CRITIQUE- Opéra McGill- L’humour à l’anglaise d’Albert Herring
Crédit Photographique : Sébastien Duckett
Inspiré de la nouvelle de
Maupassant Le
Rosier de madame Husson,
l’opéra-comique Albert
Herring de Benjamin
Britten sur un livret d’Eric Crozier est créé en 1947 au Festival de
Glyndebourne. Dans cet opéra de chambre, Britten dépeint une société campée
dans des valeurs traditionnelles, au jugement facile, en proie à la rébellion
du jeune Albert pourtant couronné pour sa conduite vertueuse.

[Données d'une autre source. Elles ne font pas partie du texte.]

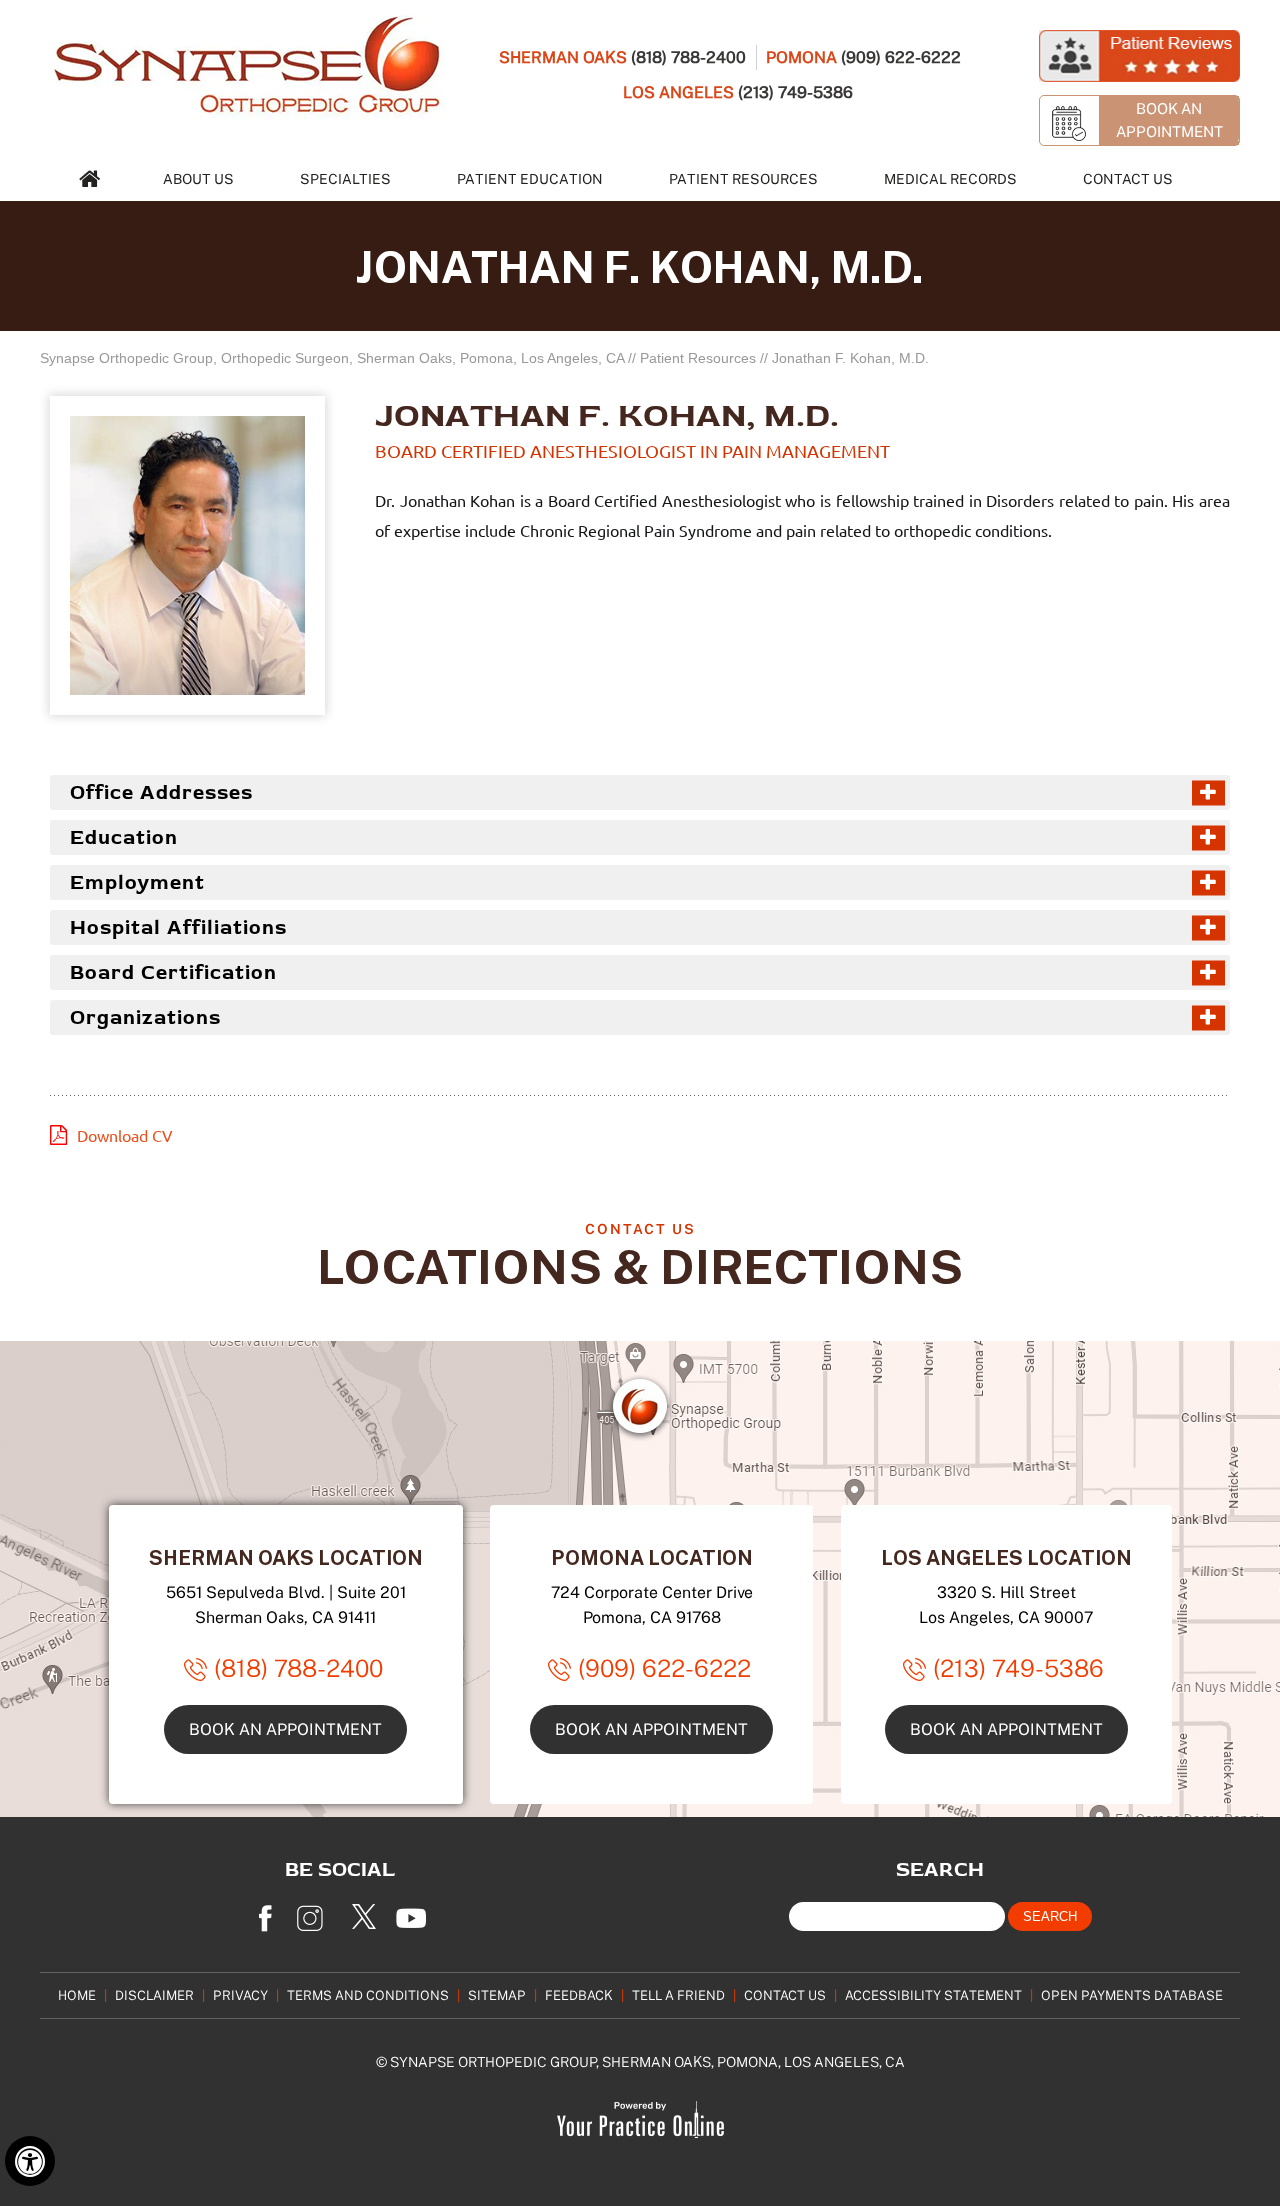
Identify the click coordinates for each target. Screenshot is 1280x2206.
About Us (198, 178)
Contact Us (1128, 178)
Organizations (145, 1017)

La production d’Opera McGill joue sur l’emphase et le loufoque pour nous séduire, et c’est une formule gagnante. Les décors de Vincent Lefèvre sont un heureux mélange de surfaces épurées et de mobilier d’époque : le salon de Lady Billows a un charme bien à l’anglaise, sans être surchargé, tandis que la boutique de Mrs Herring a des allures de vieux magasin général. La psychologie des personnages et les relations au sein de la communauté, aspects essentiels dans l’œuvre de Britten, font l’objet d’un soin bien particulier grâce au travail conjoint de Ginette Grenier aux costumes, Florence Cornet aux maquillages et Patrick Hansen pour le jeu d’acteurs. Un travail méticuleux et précis qui nous permet de saisir immédiatement la personnalité des treize chanteurs évoluant sur la scène. Ce travail était indispensable, puisque l’opéra repose en grande partie sur un conflit de personnalités.

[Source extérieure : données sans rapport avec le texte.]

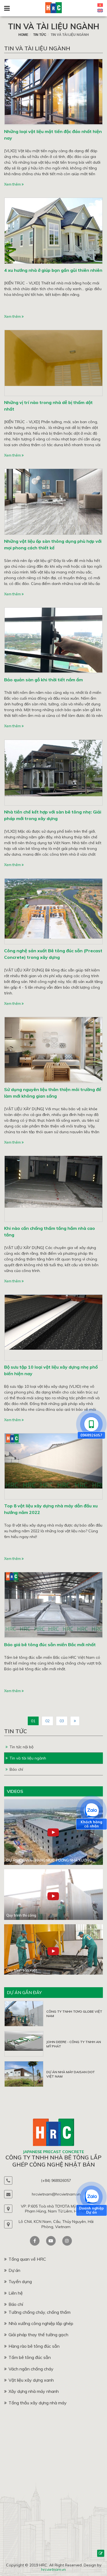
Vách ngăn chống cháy (31, 2369)
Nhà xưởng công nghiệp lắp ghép (41, 2323)
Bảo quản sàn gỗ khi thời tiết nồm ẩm (43, 679)
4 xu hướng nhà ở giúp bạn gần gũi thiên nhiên (53, 270)
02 (47, 1720)
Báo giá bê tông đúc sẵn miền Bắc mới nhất (50, 1644)
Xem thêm (13, 184)
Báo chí (16, 1769)
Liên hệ (16, 2293)
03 (62, 1720)
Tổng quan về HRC (27, 2259)
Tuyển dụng (20, 2281)
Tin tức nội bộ (21, 1746)
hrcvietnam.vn (53, 2569)
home (23, 35)
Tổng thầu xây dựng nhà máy (38, 2402)
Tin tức (39, 35)
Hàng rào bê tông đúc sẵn (34, 2346)
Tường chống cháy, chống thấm (40, 2312)
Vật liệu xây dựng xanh (31, 2380)
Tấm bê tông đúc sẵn (30, 2357)
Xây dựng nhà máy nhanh (34, 2391)
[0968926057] (91, 1424)
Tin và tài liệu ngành (53, 26)
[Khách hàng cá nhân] (91, 1810)
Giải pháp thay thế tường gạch (38, 2334)
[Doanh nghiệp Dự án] (91, 2197)
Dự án (14, 2270)
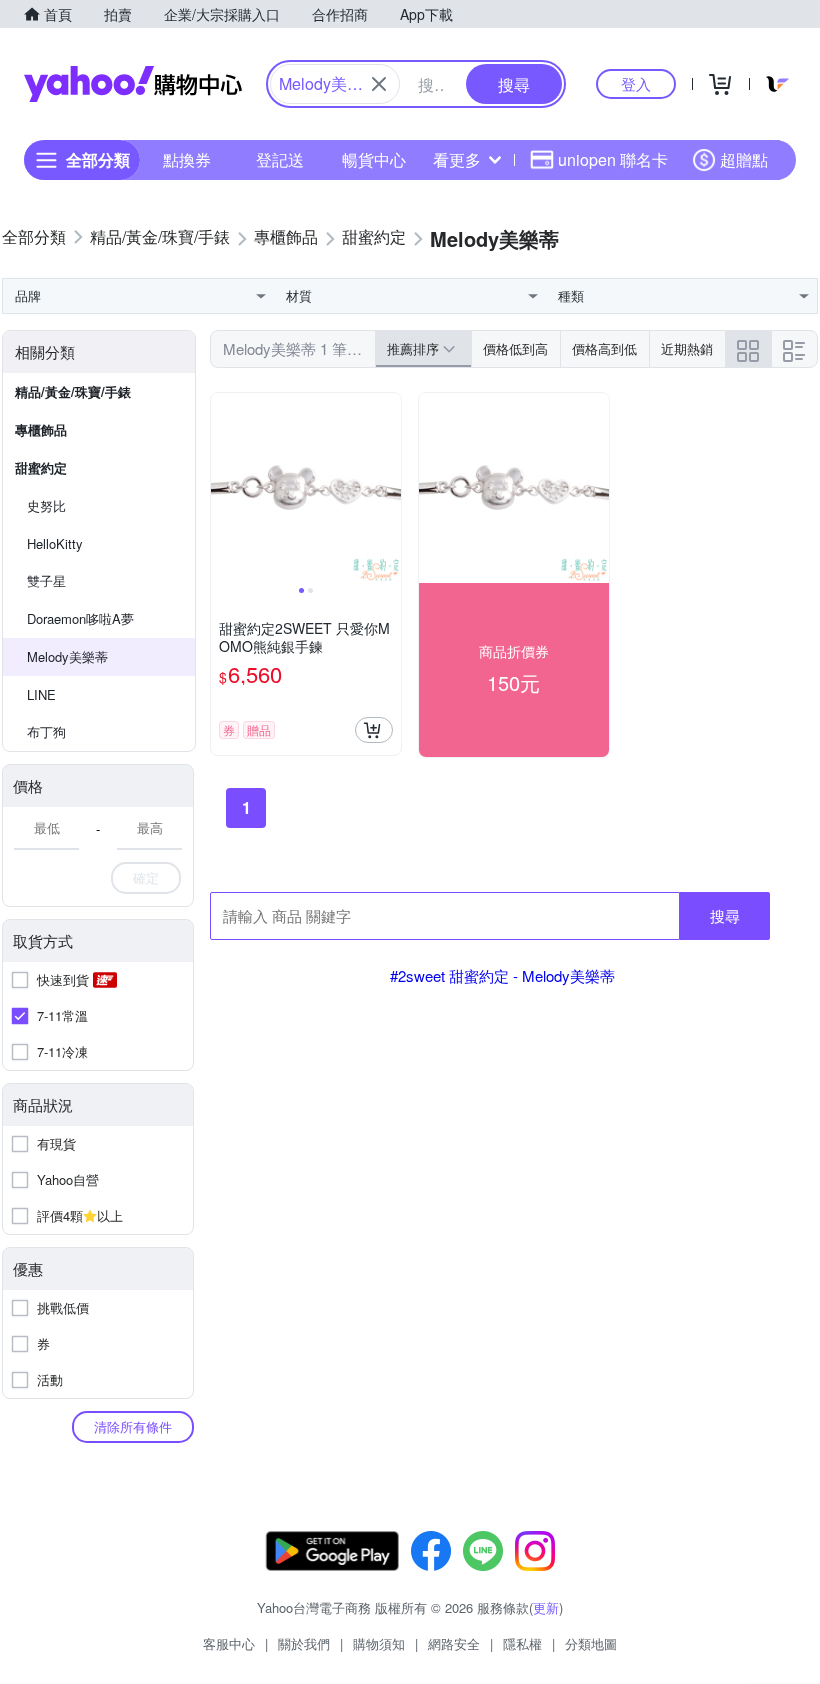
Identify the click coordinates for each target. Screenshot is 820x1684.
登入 (636, 83)
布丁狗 (46, 731)
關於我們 (304, 1643)
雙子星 (46, 580)
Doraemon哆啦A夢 (80, 618)
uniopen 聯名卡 (613, 159)
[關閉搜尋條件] (379, 84)
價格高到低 (604, 348)
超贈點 (744, 159)
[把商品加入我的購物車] (374, 730)
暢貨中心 (374, 159)
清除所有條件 (133, 1426)
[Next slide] (388, 488)
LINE (41, 694)
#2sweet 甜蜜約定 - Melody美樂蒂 (502, 975)
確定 (146, 877)
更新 (546, 1607)
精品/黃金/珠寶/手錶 (73, 391)
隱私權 (522, 1643)
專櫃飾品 (41, 429)
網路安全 (454, 1643)
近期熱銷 (687, 348)
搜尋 (725, 915)
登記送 (280, 159)
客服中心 (229, 1643)
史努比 (46, 505)
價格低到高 (515, 348)
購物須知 (379, 1643)
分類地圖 (591, 1643)
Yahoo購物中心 (133, 84)
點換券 (187, 159)
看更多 (457, 159)
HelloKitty (55, 543)
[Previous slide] (224, 488)
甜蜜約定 (41, 467)
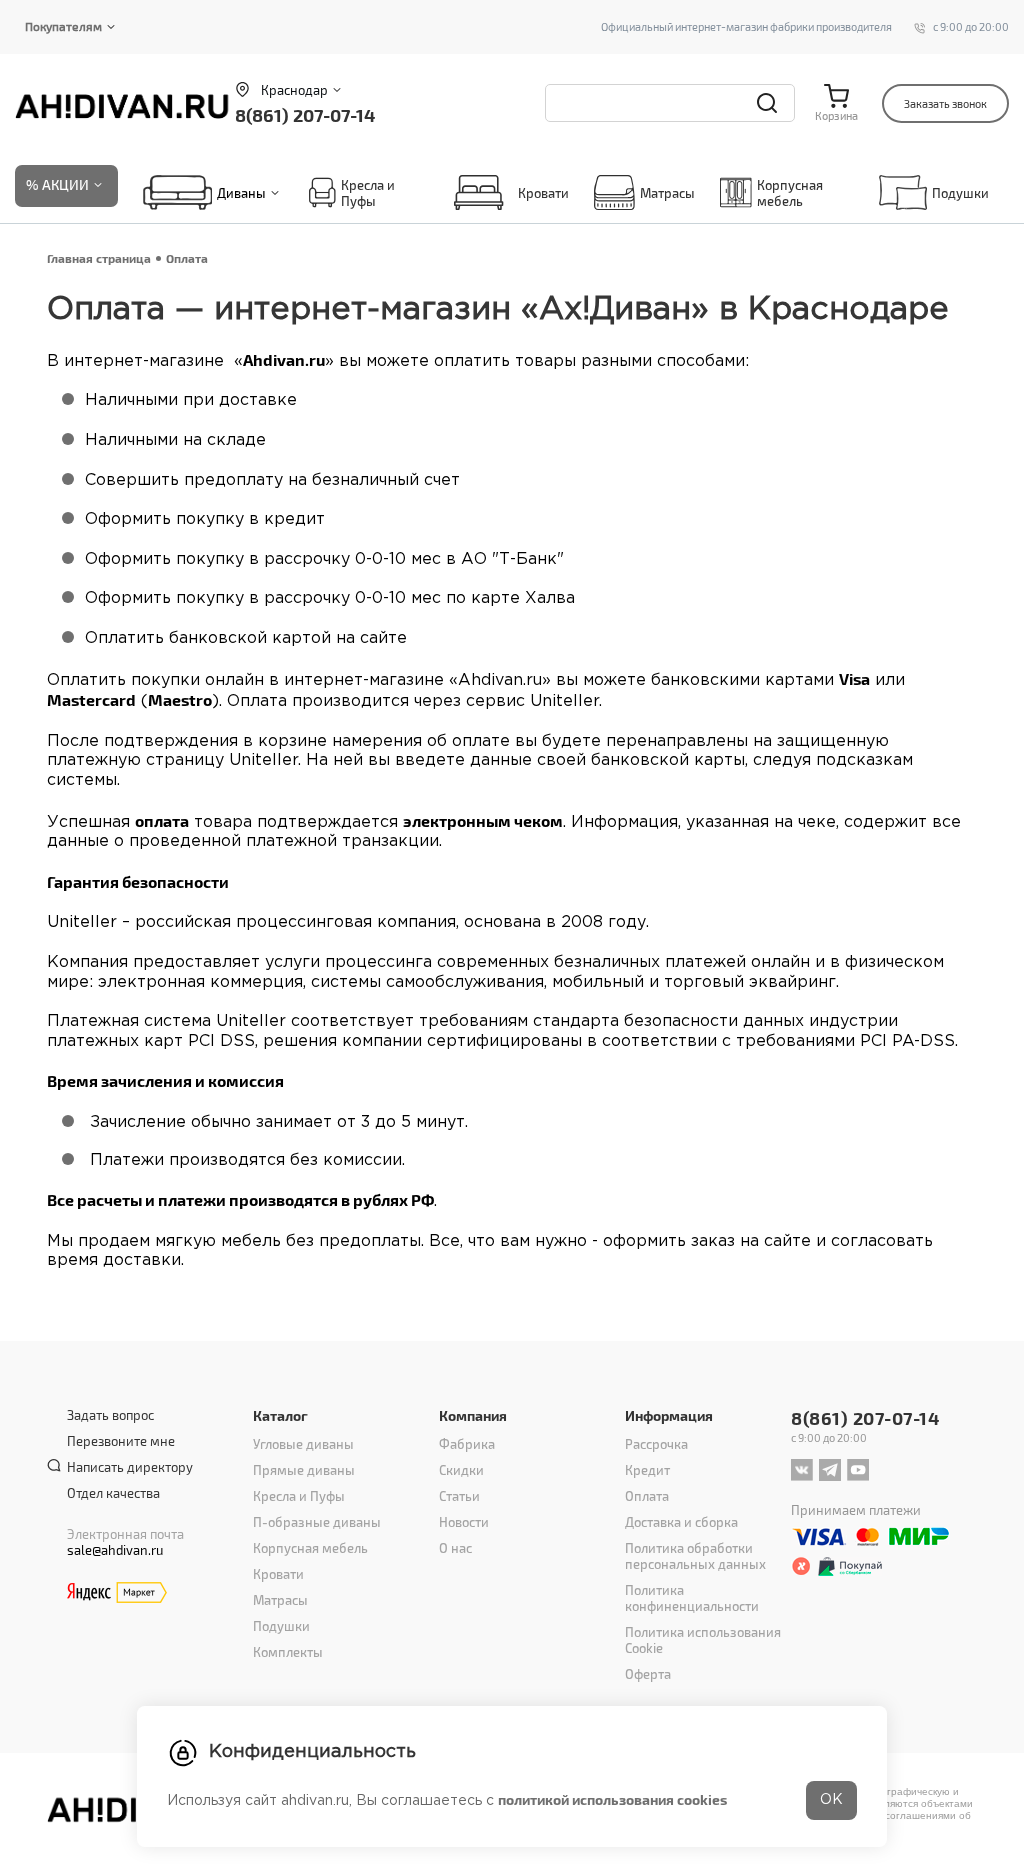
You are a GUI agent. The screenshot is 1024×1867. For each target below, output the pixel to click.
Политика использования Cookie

Jaclyn Grossman incarne une Lady Billows tranchante, impatiente, dont la seule vue inspire la répulsion, une sorte de Cruella inflexible pour qui tout est soit noir, soit blanc, en témoigne son costume. La voix est puissante et souple, le jeu sans fioritures. Vanessa Croome illumine cette production grâce à sa magnifique voix de soprano au timbre délicat et chatoyant, au phrasé subtil et à la projection très directe. Elle brille dans son rôle de Miss Wordsworth, jeune maîtresse d’école coquette et taquine qui n’hésite pas à folâtrer avec Mr. Gedge, joué par Zainen Suzuki. Lindsay Gable incarne une Florence Pike délicieusement détestable, avec une voix claire et un jeu efficace. Sébastien Comtois traîne le fardeau d’Albert Herring, le fils sage et un peu pataud qui rêve de s’émanciper. Au fil de l’opéra, sa voix s’ouvre et se libère au fur et à mesure qu’il brise sa coquille de jeune puceau. Le jeu de Diego Valdez, en Mr. Upfold, est aussi hilarant que son apparence de Mr. Monopoly.
Globalement, les acteurs sont toujours en mouvement, il n’y a aucun temps mort, aucun personnage figé et l’orchestre de treize musiciens dirigé par Andrew Bisantz est très réactif, participant aux effets comiques sans jamais tomber dans le cliché, dans un discours émaillé de nombreuses références musicales. Le seul bémol de cette production, tout de même de taille, est le manque de surtitres qui, cumulé à la diction imparfaite de certains chanteurs, nous enlève une bonne part de compréhension. L’essentiel est là, mais beaucoup de subtilités nous échappent.
Opera McGill peut se réjouir de cette production sans aucune mortalité qui nous permet d’apprécier l’œuvre de Britten avec un niveau, tant scénique que musical, très élevé. Nul doute que nous verrons bientôt certains protégés de Patrick Hansen fouler les planches de scènes prestigieuses. On en redemande !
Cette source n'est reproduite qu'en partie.